For divers off Kent, that dry official story has a second life. The site has long been known locally as the Romulus, which now appears not to be folklore at all, but a remarkably faithful survival of the ship’s true identity. That matters. It means the name carried by charter skippers and passed from diver to diver was not the usual wreckside invention, nor a pub-born corruption repeated until it hardened into custom. It was, in all likelihood, correct from the beginning. The problem was not the divers. The problem was the paperwork around them, the missing entry here, the absent cross-reference there, the modern database that had somehow misplaced a Victorian casualty lying in plain historical view. The Crew List Index Project confirms the official number and the closure date. The Sunderland records confirm the builder, dimensions, owners and loss details. The newspaper traces confirm the collision off South Foreland. Piece by piece, the old steamer comes back out of the fog.

There is no confirmed period photograph of the Romulus herself that has surfaced so far. That feels apt. Some ships leave portraits. Others leave outlines. We have the particulars. We have the official number. We have the route, the cargo and the date. We have the colliding vessel and the place of loss. We have, with reasonable confidence, the name of the one man who did not come home. What we do not yet have is her face. So one is left to imagine her as she must have looked in those last minutes: a black-hulled Victorian steamer in winter dark, iron sides cold and wet, decks suddenly alive with shouted orders, the shock of collision travelling through plates and frames, a list beginning where no list had been expected, lamps swinging, steam hissing, and the South Foreland somewhere out in the murk, indifferent and unchanged.

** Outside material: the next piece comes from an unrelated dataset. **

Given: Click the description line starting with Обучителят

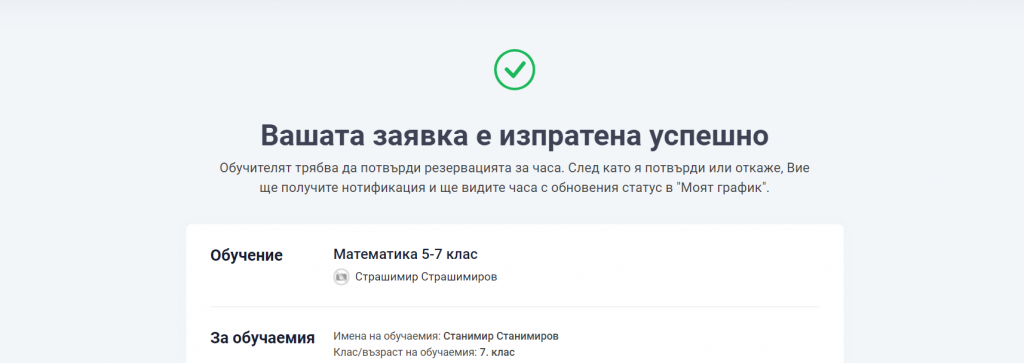Looking at the screenshot, I should click(x=515, y=168).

And now, after more than a century, she waits again, though in a different capacity. Not as a cargo steamer pushing south with coal and coke, but as a wreck site off Kent, visited by divers who descend through green water into the aftermath of a January night in 1889. They will go down with GPS, cameras and reels. They will talk of depth, visibility and shot placement. They will note the shape of the wreck, the collapse of iron, the machinery still recognisable after all this time. Yet beneath the practical business of the dive lies the older story, still faintly audible if you listen for it: a Sunderland steamer, a French packet, a collision off South Foreland, a rescue to Dunkirk, one missing man, and a name that refused to die even when the records around it blurred.

That is the real fascination of the Romulus. She is not merely another broken hull on the Channel floor. She is a recovered identity. A ship that slipped through the administrative net but remained alive in local memory. A working steamer restored, at last, to herself.